Poverty, like so many other things in this life, is relative. You do not have to be destitute to feel hard done by and as these days other people's wealth is often shoved in your face life can be dispiriting. There are people who work hard all their lives and achieve little wealth, that is hard cash. Others are born into privilege and with little effort continue to amass money.
At Christmas-time most people in the West will be enjoying a period of over indulgence. We tend to over eat, over drink, buying and receiving sometimes frivolus or pointless gifts. Don't get me wrong it can all be great fun. However, Christmas can be a stressful time especially for those who are on hard times.
It could be a recent bereavement leaving a person vulnerable and lonely or perhaps experiencing ill health. The pressure to be happy is never so great as during the so-called season of good will. Those in Newtown Sandy Hook for example, still struggling with their grief, will experience a very different Christmas.

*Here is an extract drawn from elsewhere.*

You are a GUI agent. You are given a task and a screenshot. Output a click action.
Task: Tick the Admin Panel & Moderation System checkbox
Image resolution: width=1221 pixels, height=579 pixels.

As people's incomes dip food banks are on the increase and bartering is becoming a way of life in many European countries. In the UK the Trussell Trust which helps those in need has experienced a massive increase in people seeking help.In a country which has a bottomless War Chest and an ever increasing class divide, or should that be wealth divide, it is disgraceful. A very sorry state of affairs. The UK is still classed as one of the richest countries in the World which means that all of this is shameful.

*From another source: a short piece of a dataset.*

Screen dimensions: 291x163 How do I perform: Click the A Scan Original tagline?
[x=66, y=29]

In Greece and Spain bartering with either services or goods has seen a resurgence. Agreeing to paint a fence in exchange for a water pipe repair is good for the people involved but not for business nor economies. It does not put taxes and revenue into government coffers. Most would say though that this serves governments right.
In our home town of Hull, Yorkshire, staff who work for the Hull Hospital Trust are giving up some of their free time to open an extra bed facility. A house close to the city's main hospital has been opened as a shelter for the homeless. In a city that has a high rate of unemployment, poverty and substance abuse it is bound to be well used. Whilst it is an excellent venture you have to look at it in the light of recent government NHS cuts. With this same hospital trust having to close wards and shed staff to meet strict targets the homeless can in effect block beds in hospitals.
Still credit were it is due as without this initiative the situation for the homeless in Hull, some who are elderly, would be terrible. The shelter opened last week and will remain open until February.
So as we all sit back this Christmas Day, pat our over stuffed bellies, eat another chocolate, drink another drink and survey our mound of gifts remember to count your blessings. Do you know who made your gifts and "christmas cheer"? Was it a poor child in a foreign land working for a pittance?
As for the poor in your country you may say not I, that will never be me but consider this - they say that most people are two pay checks away from losing their home. Should disaster strike and you have little savings to fall back on, life on the streets could become a reality for you.